Superman, as depicted following the events of DC Rebirth. Art by Andy Park.

In June 2016, DC Comics relaunched its entire line of comic books series with DC Rebirth, including both the Action Comics and Superman series. The Superman of the pre-New 52 reality lives with his wife Lois Lane of his reality and their son Jon Kent. This Superman wears a costume similar in style to the Superman outfit in the film Batman v Superman: Dawn of Justice (2016).
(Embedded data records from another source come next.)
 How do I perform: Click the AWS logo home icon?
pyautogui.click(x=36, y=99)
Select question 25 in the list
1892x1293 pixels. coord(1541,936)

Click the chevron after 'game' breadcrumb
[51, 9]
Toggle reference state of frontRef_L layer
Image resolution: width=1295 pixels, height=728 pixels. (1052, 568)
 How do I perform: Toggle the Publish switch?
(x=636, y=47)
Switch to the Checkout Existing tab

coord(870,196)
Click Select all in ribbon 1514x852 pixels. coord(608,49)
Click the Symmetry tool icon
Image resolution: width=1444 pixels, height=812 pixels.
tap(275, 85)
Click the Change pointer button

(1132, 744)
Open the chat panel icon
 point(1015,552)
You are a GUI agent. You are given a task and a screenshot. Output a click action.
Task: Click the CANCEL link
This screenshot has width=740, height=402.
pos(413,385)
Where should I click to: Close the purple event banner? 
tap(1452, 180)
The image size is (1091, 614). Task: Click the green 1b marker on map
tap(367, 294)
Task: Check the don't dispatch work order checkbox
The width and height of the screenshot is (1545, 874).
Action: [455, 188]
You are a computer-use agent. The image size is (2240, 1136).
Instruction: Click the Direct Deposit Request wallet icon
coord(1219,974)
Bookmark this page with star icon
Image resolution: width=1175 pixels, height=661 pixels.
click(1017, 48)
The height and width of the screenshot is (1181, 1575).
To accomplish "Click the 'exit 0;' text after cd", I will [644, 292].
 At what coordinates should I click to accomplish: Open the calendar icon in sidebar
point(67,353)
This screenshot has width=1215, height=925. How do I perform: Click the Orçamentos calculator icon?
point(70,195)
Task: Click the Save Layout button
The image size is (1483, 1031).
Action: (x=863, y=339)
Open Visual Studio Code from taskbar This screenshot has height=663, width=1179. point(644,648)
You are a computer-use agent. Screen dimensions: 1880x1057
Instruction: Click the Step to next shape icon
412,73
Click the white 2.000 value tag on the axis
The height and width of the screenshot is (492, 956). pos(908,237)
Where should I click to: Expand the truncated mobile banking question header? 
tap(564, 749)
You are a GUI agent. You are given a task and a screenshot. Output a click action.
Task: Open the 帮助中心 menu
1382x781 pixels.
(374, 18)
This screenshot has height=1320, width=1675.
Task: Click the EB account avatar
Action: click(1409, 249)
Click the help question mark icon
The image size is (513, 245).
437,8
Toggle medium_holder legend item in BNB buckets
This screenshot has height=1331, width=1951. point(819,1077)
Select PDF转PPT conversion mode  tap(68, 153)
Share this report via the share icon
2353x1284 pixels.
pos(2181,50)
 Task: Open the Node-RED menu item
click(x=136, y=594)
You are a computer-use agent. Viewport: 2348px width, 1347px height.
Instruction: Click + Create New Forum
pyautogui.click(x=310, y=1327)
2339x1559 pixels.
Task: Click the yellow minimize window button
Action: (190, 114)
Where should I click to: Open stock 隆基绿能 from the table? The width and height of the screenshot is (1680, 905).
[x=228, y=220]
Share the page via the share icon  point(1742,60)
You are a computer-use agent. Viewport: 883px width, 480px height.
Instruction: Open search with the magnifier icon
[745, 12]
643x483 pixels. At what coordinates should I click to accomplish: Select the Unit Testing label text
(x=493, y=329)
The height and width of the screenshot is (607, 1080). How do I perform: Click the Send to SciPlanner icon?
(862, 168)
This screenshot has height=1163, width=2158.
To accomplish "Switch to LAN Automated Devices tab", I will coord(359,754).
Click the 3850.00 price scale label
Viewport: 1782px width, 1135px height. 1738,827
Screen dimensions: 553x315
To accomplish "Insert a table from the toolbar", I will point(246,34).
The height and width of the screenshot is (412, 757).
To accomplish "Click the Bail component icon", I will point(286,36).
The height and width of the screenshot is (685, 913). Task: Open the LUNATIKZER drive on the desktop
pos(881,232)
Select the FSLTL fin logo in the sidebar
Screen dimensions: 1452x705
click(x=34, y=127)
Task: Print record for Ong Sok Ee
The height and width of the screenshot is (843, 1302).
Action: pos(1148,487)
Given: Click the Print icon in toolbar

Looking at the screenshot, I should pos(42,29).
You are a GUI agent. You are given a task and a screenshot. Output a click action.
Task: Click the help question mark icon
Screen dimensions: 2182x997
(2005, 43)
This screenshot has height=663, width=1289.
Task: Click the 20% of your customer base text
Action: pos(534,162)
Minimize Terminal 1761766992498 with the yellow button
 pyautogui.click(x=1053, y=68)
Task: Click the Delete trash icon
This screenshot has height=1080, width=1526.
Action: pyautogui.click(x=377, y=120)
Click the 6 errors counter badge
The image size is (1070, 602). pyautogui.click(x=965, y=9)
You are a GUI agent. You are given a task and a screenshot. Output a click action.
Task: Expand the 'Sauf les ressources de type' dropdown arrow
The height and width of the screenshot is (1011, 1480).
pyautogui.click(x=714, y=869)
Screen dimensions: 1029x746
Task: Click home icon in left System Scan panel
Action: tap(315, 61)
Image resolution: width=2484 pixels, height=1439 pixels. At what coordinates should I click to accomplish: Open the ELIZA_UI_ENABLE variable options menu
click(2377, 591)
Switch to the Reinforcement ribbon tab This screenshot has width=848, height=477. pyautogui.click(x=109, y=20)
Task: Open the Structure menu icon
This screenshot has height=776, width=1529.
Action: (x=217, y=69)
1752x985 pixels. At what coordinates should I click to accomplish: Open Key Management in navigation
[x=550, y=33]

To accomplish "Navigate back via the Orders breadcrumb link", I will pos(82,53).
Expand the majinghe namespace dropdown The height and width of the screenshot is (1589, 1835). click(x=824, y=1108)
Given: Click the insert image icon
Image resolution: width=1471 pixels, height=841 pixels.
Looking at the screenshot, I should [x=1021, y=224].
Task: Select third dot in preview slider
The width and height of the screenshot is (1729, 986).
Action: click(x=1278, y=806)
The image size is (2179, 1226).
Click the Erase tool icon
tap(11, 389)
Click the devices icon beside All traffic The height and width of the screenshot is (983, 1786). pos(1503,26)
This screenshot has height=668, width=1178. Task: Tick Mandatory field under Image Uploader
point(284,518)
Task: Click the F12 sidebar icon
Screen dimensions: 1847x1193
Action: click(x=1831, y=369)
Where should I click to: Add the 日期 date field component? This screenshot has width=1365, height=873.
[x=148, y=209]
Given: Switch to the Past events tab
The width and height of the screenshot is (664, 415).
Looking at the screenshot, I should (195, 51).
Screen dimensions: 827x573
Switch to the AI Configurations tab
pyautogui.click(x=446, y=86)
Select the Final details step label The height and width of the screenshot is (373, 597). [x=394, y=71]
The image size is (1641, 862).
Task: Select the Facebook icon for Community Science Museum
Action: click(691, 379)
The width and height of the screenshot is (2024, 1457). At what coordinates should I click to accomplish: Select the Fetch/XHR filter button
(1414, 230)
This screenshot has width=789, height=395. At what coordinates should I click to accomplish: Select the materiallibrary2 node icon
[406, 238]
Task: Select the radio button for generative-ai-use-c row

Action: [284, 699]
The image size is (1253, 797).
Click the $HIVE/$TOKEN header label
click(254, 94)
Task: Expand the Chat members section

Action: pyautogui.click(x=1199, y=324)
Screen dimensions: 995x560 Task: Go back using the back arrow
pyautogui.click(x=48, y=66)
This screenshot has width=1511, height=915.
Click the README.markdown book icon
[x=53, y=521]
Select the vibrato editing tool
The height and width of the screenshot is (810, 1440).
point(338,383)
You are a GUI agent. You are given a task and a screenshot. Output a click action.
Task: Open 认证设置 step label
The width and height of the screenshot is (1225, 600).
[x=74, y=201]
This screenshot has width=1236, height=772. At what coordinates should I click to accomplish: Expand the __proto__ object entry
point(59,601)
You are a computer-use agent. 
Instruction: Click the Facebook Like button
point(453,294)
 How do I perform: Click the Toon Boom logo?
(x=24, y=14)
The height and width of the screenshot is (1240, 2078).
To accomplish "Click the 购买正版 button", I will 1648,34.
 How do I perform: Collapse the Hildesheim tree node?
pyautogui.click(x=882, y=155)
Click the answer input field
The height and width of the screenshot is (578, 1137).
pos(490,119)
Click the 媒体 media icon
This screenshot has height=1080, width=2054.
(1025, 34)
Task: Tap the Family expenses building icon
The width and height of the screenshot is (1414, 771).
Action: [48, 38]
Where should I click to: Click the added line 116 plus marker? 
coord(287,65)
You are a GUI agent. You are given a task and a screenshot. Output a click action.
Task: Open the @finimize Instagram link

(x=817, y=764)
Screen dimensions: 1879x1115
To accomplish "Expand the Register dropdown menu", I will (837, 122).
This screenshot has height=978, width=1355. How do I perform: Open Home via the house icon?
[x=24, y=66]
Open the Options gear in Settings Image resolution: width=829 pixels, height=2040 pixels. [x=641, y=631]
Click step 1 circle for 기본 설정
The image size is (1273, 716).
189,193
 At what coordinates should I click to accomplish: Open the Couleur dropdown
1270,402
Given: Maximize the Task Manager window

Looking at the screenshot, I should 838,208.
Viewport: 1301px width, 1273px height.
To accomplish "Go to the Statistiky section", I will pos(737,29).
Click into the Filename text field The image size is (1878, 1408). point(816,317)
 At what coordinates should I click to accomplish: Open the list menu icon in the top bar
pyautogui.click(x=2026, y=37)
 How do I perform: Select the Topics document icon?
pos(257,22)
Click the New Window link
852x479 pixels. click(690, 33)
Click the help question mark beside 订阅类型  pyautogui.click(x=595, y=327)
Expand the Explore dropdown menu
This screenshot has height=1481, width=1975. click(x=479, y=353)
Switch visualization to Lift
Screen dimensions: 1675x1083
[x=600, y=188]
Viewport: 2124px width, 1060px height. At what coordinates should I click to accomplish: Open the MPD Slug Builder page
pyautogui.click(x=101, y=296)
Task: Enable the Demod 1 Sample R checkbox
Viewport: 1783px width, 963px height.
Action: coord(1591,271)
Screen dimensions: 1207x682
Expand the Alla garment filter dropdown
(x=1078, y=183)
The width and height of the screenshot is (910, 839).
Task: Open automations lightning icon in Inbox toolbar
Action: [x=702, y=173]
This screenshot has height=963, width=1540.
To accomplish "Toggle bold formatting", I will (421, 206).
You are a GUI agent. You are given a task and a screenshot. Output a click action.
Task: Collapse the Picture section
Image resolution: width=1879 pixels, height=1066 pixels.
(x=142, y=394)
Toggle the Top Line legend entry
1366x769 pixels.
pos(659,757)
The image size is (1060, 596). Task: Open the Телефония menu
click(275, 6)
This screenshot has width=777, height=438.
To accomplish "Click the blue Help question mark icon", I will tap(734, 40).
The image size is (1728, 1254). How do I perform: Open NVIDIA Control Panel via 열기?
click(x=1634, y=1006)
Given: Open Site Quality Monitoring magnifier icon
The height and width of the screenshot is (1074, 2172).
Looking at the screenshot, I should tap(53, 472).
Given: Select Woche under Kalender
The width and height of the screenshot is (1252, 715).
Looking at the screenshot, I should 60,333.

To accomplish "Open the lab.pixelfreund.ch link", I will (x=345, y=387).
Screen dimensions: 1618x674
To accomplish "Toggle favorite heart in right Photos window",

The story arc Superman Reborn smooths over the discrepancies between the two versions of the character. According to Mr. Mxyzptlk, the creation of the New 52 caused Superman to be separated into two people: the New 52 character who served as the protagonist of the Superman books in 2011-2015 and the pre-Flashpoint character who took part in the Convergence event and sired Jon. Thanks to Jon, the new Superboy, the two Supermen merge into one complete version of Superman, rearranging their shared histories and accommodating them into the restored DC Universe. This complete Superman features a new suit that combines elements from the two eras. To celebrate the release of issue #1,000 for Action Comics which was released on April 18, 2018, Superman was returned to his original pre-New 52 costume.